Jack Welch is well-known as a vocal defender of skyrocketing CEO compensation and believes people should stop complaining about the vast disparity between the salaries of the establishment's controllers and the rest of the world.
Also, it is interesting but intangible to note that Jack Welch has defined himself in recent years as a crisis manager with clearly laid out methods -- and an optimist who 'goes from the gut.' His OpEd piece 'The Five Stages of Crisis Management - Why Katrina will make us stronger.' clearly demonstrates that:
"One of the marks of good leadership is the ability to dispense with denial quickly and face into hard stuff with eyes open and fists raised. With particularly bad crises facing them, good leaders also define reality, set direction and inspire people to move forward. Just think of Giuliani after 9/11 or Churchill during World War II. Denial doesn't exactly come to mind--a forthright, calm, fierce boldness does."
(Here he compares leadership within a company and a country) "Companies typically go to extremes after a crisis.

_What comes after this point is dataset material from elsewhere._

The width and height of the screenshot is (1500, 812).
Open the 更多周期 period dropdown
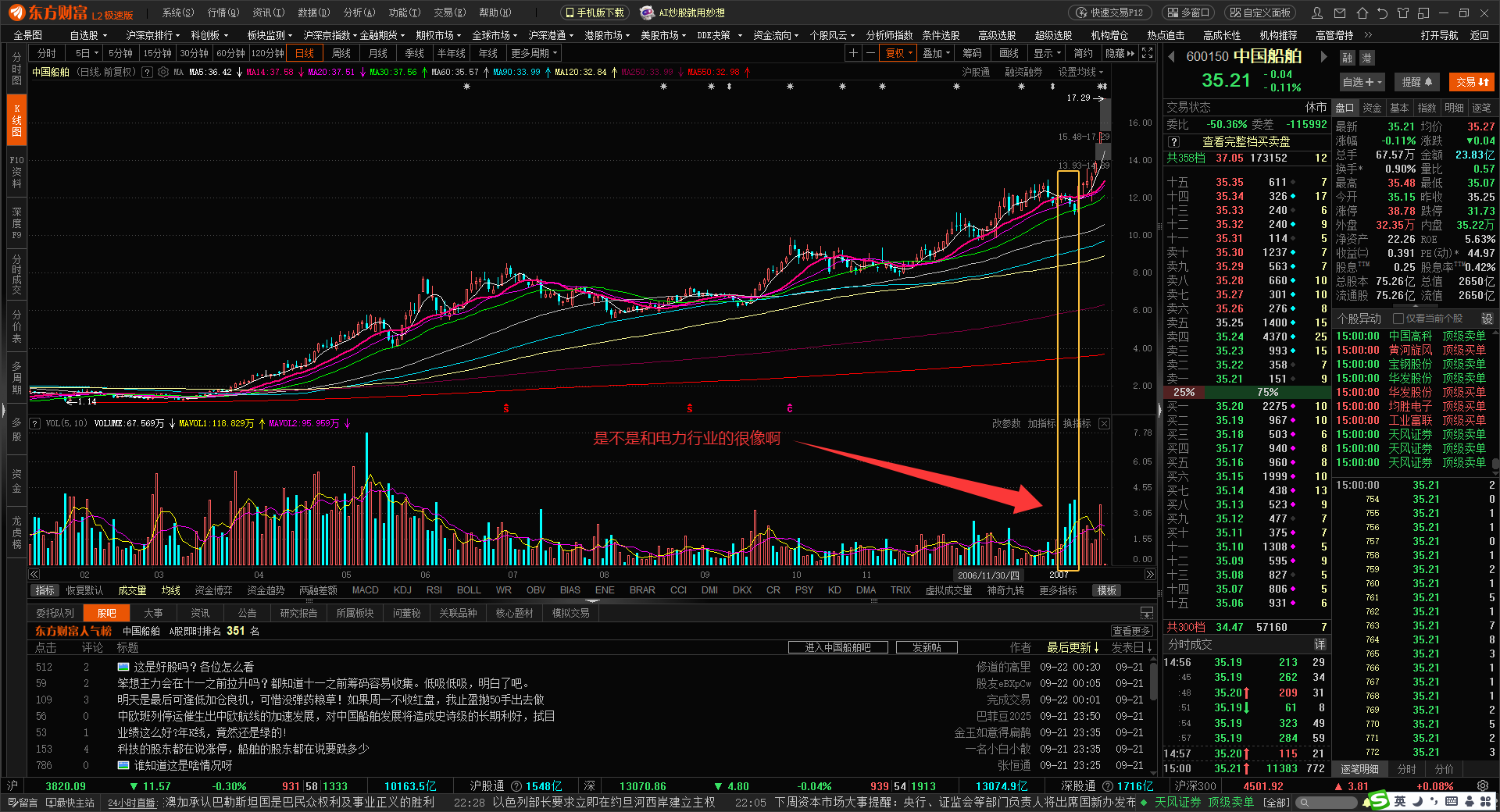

They throw up fortresses of rules, controls and procedures to fix what went wrong in the first place. In that way, they build a kind of immunity to the sickness that felled them."
The New York Times labeled George W. Bush's bold leadership after 9/11 as 'The Jack Welch War Plan' in an article from September 2002, stating that Bush "has always run the White House by the cardinal rules in their [CEOs Welch and Ken Lay] playbook... whether it is managing our money or managing a war."
"Now that we know that this model was a sham, with even Mr. Welch's General Electric under scrutiny for fiscal sleight of hand, you would think the Bush administration might revisit it. But instead it is following a discredited modus operandi more slavishly than ever, even as it prepares to fight a new war. ''There is a fine line between arrogance and self-confidence,'' said Mr. Welch in ''Jack: Straight From the Gut,'' his Bushian-titled memoir. ''Arrogance is a killer.'' Mr. Bush and the C.E.O.'s around him seem as oblivious to this maxim as the C.E.O. who coined it."
"But this administration no longer cooks the books merely on fiscal matters. Disinformation has become ubiquitous... It's when such dishonesty extends to the war on terrorism, though, that you appreciate just how much a killer arrogance can be. Even with little White House cooperation in its inquiry, this month's Congressional intelligence hearings presented a chilling portrait of the administration's efforts to cover up its pre-9/11 lassitude about terrorist threats."
The Times is right to use the word "oblivious"-- it aptly reflects the same attitude Mr. Welch demonstrated about the idea of "conflict of interests"-- as though the concept was completely abstract and bore no relationship to business as usual in the real world.
While there is certainly no reason to believe Jack Welch had prior knowledge of 9/11, it is fitting that a man who The Times suggests may have inspired the tone of leadership, character and conduct in the 'War on Terror' also raised up the monstrous conglomerate that GE became under his lead.
His firm all too well fits into Bush's war-- as it manufactures both the arms and propaganda of warfare-- and certainly stands to profit from a state of war meant to go on without end.
Greenspan, a former vocal critic of the Federal Reserve, similarly had no illusions about what machine he was serving. But time wore off his idealism and he later embraced the false agenda he had hated-- he boldly donned the titular power over the Fed and pushed his owner's agenda forward.
The era since 9/11 has been one of a rashly dishonest leadership-- one which is certainly bold yet filled with denial-- which acts to bleed out the last vestiges of freedom and allow society's controllers to seize upon its holdings: the people and property of the U.S.